The mitochondrial pathway of apoptosis is mediated by the Bcl-2 family proteins whose members include proapoptotic Bax and Bak and anti-apoptotic Bcl-2, Bcl-XL, and Mcl-1. Bcl-2 family proteins regulate the passage of small molecules, such as cytochrome c, Smac/Diablo, and apoptosis-inducing factor, which activates caspase cascades (18,21). The activation of caspases is counteracted by anti-apoptotic members, because these proteins heterodimerize with proapoptotic members and interfere with release of cytochrome c by pore-forming proteins (Bid, Bik) (22,23). The relative ratio of proapoptotic and anti-apoptotic proteins determines the sensitivity or resistance of cells to various apoptotic stimuli (21,24,25). Vijayababu et al showed that quercetin treatment significantly increased the expression of Bax and decreased the expression of Bcl-2 in a dose-dependent manner in PC-3 cells (20). Lee et al revealed that the apoptotic processes of LNCaP cells induced by quercetin were mediated by the dissociation of Bax from Bcl-xL and the activation of caspase families (18). Basu et al suggested that the phosphorylation of Bcl-xL induced by 2-ME might oppose the anti-apoptotic function of Bcl-xL to permit prostate cancer cells to undergo apoptosis (26). In the present study, we demonstrated that both a low dose of quercetin (10 μM) alone and a high dose of 2-ME (3 μM) alone can increase the expression of Bax and decrease the expression of Bcl-2 in both LNCaP and PC-3 cells after treatment for 48 h, furthermore, their combination enhanced these effects, with the ratio of Bcl-2/Bax decreasing more obviously.

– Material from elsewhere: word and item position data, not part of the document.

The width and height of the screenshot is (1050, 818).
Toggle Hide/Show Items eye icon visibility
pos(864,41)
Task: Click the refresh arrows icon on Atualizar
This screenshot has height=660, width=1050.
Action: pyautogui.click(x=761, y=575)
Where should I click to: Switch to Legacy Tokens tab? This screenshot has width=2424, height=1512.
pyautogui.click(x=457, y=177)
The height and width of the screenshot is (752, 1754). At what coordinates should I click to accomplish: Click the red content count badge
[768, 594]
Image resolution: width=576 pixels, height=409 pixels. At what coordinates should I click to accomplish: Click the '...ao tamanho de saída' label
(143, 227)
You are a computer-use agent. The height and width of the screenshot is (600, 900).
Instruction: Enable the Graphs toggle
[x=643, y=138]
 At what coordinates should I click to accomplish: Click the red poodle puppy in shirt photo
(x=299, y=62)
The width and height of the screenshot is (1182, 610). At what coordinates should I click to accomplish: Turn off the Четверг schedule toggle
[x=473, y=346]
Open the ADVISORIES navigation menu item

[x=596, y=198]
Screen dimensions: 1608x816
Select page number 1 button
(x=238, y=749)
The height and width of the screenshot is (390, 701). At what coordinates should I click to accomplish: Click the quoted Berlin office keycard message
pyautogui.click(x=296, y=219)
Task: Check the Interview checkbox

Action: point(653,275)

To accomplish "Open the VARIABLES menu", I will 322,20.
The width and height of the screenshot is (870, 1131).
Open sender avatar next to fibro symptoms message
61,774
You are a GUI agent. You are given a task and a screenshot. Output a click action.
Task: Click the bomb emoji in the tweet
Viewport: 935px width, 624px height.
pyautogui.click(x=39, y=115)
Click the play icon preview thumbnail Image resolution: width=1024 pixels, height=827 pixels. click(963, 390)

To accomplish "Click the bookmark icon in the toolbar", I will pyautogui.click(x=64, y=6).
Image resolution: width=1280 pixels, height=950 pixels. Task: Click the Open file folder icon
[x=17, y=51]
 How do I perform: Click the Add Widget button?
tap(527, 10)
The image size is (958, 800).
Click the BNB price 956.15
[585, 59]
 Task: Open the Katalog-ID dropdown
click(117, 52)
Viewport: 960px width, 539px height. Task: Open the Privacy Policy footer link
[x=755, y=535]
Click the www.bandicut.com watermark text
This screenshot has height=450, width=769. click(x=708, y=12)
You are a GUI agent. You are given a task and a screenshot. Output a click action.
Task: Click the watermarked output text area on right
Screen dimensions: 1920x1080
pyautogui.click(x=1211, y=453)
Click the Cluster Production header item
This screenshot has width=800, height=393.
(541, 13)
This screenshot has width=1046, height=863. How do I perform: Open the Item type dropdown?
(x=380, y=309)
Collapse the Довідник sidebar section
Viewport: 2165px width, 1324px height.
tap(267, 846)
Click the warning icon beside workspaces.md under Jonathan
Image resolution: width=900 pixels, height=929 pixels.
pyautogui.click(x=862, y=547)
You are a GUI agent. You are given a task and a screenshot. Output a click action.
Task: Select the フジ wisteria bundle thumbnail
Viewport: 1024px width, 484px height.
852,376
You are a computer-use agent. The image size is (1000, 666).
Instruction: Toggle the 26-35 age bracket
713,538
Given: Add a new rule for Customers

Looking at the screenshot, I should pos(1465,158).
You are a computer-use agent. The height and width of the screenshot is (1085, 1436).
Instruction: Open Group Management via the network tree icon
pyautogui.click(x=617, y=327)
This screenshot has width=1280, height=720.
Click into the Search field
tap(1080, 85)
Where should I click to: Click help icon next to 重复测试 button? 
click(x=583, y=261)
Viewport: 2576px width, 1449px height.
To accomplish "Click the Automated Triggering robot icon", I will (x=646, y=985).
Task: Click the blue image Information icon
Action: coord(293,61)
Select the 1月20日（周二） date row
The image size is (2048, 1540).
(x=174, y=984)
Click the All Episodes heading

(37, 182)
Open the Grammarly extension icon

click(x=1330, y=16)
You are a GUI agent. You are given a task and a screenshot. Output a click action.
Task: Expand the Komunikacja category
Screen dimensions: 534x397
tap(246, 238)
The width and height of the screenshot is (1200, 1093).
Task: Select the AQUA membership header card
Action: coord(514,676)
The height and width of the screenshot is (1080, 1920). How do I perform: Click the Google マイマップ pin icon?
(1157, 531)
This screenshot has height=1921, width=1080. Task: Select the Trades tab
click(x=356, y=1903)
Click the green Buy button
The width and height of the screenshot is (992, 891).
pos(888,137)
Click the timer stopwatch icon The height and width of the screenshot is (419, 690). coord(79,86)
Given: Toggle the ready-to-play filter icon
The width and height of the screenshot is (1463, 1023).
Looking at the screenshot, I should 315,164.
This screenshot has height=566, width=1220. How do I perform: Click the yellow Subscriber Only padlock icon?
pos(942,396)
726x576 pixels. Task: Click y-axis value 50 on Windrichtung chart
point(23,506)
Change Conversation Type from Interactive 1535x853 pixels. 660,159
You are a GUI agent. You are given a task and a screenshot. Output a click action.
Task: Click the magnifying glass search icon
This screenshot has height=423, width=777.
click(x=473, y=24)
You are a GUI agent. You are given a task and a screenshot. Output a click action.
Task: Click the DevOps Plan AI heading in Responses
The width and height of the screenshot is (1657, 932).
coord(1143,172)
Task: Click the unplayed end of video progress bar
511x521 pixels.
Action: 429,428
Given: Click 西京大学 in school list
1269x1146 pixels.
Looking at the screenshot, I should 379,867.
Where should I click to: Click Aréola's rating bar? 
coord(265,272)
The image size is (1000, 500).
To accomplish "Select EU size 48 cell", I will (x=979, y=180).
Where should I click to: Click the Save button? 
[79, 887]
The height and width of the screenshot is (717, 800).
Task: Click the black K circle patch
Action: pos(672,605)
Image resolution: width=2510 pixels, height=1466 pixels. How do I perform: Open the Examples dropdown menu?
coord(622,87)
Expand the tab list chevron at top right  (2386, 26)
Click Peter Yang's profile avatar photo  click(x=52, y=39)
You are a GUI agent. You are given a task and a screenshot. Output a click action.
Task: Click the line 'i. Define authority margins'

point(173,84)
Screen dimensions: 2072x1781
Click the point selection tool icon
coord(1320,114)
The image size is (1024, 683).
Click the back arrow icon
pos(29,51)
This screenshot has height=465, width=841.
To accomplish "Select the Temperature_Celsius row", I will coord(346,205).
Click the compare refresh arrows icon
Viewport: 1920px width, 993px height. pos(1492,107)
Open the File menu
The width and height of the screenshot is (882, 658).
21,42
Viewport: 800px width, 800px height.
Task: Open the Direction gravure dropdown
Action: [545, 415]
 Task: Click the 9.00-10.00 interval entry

In this study, we explored the potential treatment of quercetin combined with 2-ME in both androgen-dependent LNCaP and androgen-independent PC-3 human prostate cancer cell lines. Our findings showed synergistic inhibition of cell proliferation in both LNCaP and PC-3 cells, which have implications to clinicians. Since the regulation of proapoptotic Bax and anti-apoptotic Bcl-2 correlated well with the combination treatment to inhibit cell growth and inducing cell apoptosis, the combination treatment was more effective in inducing apoptosis through Bcl-2/Bax-dependent mechanism than the single drug. Although the detail mechanism involved in anticancer activity needs further investigation, this study provided evidence that the treatment of quercetin combined with 2-ME enhanced the apoptotic action in human prostate cancer cells and raised the possibility of using these two anticancer drugs to treat prostate cancer.